Tuesday, November 18, 2008

My Intro- Bjork

First of all, Zeph, this is an awesome website.
I hardy relate to most of you on here.
I do have lots of friends, no money problems and ya I'm just feeling extremely lucky right now. And some how it's making me feel really guilty. Also, I've never hurt myself on purpose...
But I have had slippery slopes in school. That's all mostly.
Let me start at the beginning. In 5th grade, I was super shy, tall girl, a circle of friends. A big circle of friends. And I didn't come to understand they weren't really my friends until later...
Our soccer program in our town sucked, and all the coaches eventually quit on us, so i was eventually forced to go play in another small town if I wanted to play at all. Soccer was my favorite thing in the world, and it still is.
So I go there and all the girls on my team are complete idiots and preppy and called me things behind my back. Everyone got teased. It wasn't just one girl or 2 who were like this, it was everyone. Everyone. Not one person was nice to me. On my first practice i remember we were doing a drill and two girls were talking and they were bff. Then one goes to kick the ball and the other is still by me and she goes "Omg. She is such a f*n bitch." And she didn't say that like she was kidding either. I was still shy and didn't say anything the whole 2 years i played there.
But even if I didn't think it was changing me that I started playing there, it was. I became more stronger and trained myself so nothing would get to me. Nothing at all.
Also, I lost lots of weight. I was a chubby tall kid a while ago, and over that small period of time, I looked like everyone else. I looked a whole lot better.
In 6th grade i had a best friend named Kristin. She was always mean to me and would spread rumors about me to look bigger and crap that would hurt me, and then she would blame it on someone who she thought could take the heat. After 3 years of being blind, I finally figured that out and moved to a different lunch table. (I say that because you are bff with the people you sit with at lunch. It's kind of a dumb tradition kind of thing).
I didn't know this, but other people felt the same way as i did. Around... 12 people. (There were about 16 people in our "Group") They are now my closest friends. The people who wanted to stay the same and figured they'd be popular if they stayed bitches, stayed with Kristin. That was their way. I didn't care. I'd delt with it before.
She figured I was "stealing" her friends and then she'd get mad and spread nasty rumors about me saying things about other people. And from my soccer team experiance, I never let anything get to me. She finally gave up after 1 year. I never fought back.
So basicly, that's my whole life story up until now. Everything else, I'm perfectly fine. I have 2 bff. They are super close, but i'm close to everyone else too and very well liked in school.
I don't trust anyone really. No one because the people you think you are so close to can turn against you in a snap.

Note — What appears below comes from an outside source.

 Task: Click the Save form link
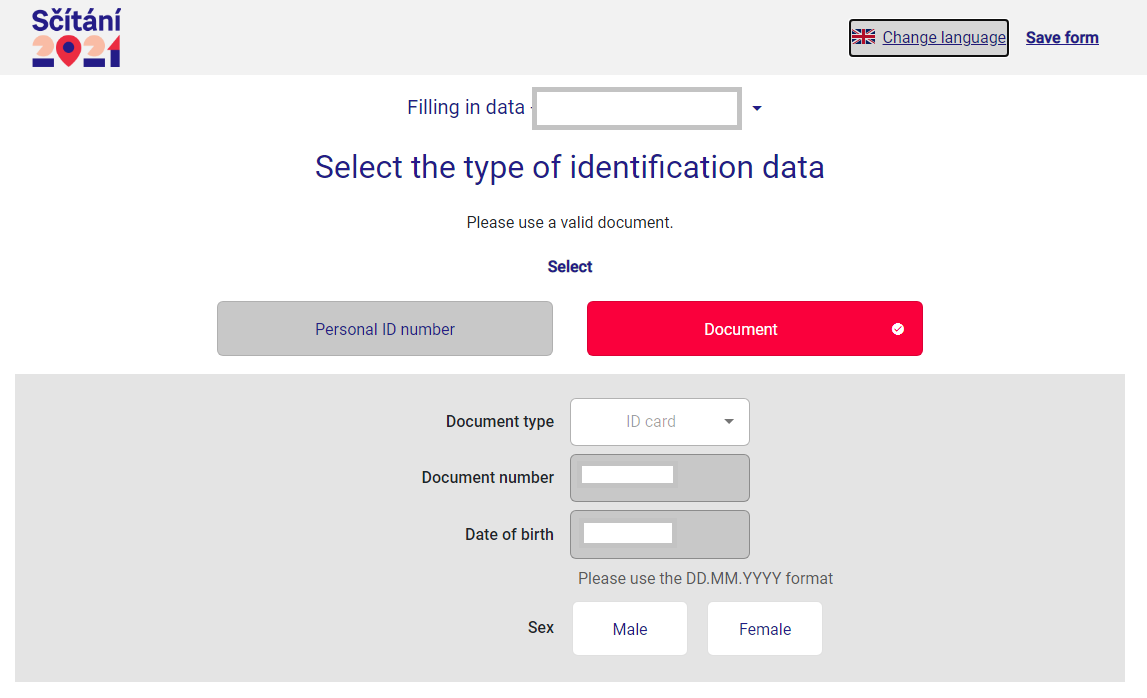pos(1062,38)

A lot of people choose who they think is the strongest person and blame a rumor on them. So I just laugh when a rumor goes around.

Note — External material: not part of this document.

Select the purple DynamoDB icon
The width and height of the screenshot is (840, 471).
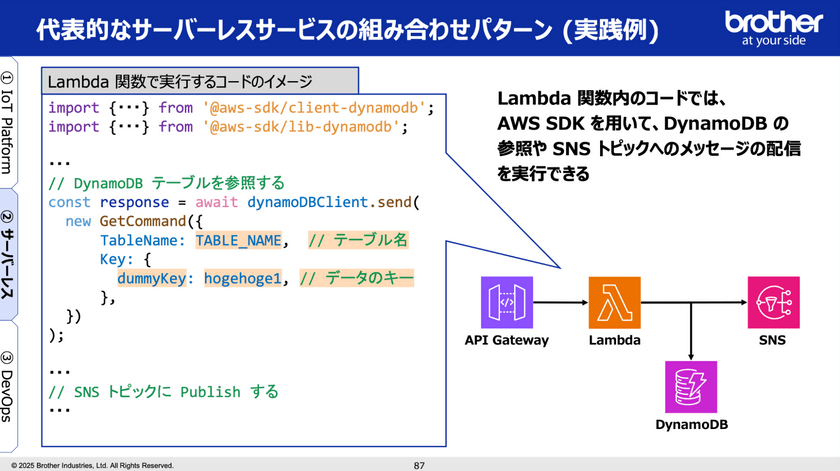click(x=691, y=387)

I can never agree with anyone on anything. That's what my dad tells me. I always try to prove someone wrong.
I have...well.. (had? not sure) a friend named Caleb. He is totally inlove with my friend and is very.. very.. over protective of her. We talked on IM and he would say something and i would say "No. Caleb your wrong." And prove him wrong. He would get really mad. But I guess that's just how I am. I have to make a point if i think against something. I guess we're not friends anymore.
Oh and i'm also kind of upset that he's inlove with my friend because he never leaves us alone and she hangs out with him and gives him false hope and she doens't get that.

Also, If someone says something and I have to repeat myself and it totlaly makes sense to me (From algebra to... say... why i think the pilgrims should have blah blah) It totally makes me CRAAAZY. I hate wasting time and not getting to the point.

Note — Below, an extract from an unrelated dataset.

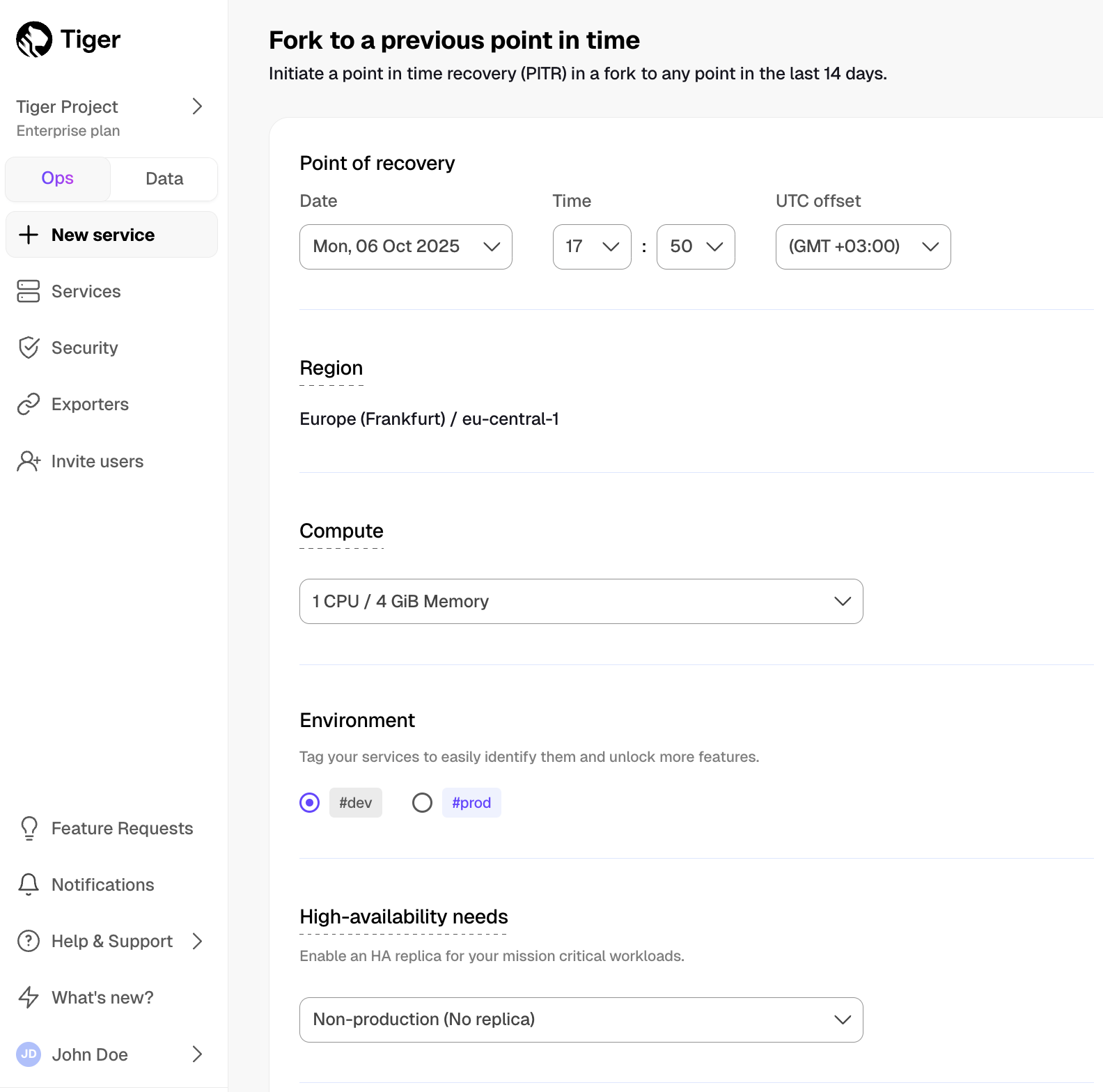This screenshot has width=1103, height=1092.
Task: Select the #dev environment radio button
Action: 309,803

We have a lot of secrets in my family, so I've developed ANOTHER pet peeve. When people don't tell me things. I never understood why everyone moved to Cali, I never knew anything about my granpa, (I haven't seen him since my gram died when i was 6 and... he lives in the same town.) That's a lot of years. I never understood, so why don't people tell me things? It kind of drives me up the wall...

I hope you all aren't upset with me writing so much. :) I guess i"m bored. SO... sorry. :D

3 comments:

Zephyr said...

Nobody feels that way, I really liked it. I like the perspective you have to bring to us, and I'm glad (and I'm sure everyone else is too) to have you on our team. Thanks so much. I can relate to some of the things you say, so don't feel alienated. We're all so alike, and the problem is that none of us know it yet. That's why TDP is here, and hopefully it will bring us together when we may be tempted to fall apart. Again, thank you for posting and thank you for joining us, I look forward to working with you. ^_^

Aravis said...

I agree with Zeph. Your intro was great; I enjoyed your writing style and I'm also looking forward to writing alongside you. :-)

Rinna. said...

Beautiful intro. Welcome to the team, Bjork! It looks like we all have some things we can realte to about each other..And I hate it when people don't tell me things, too.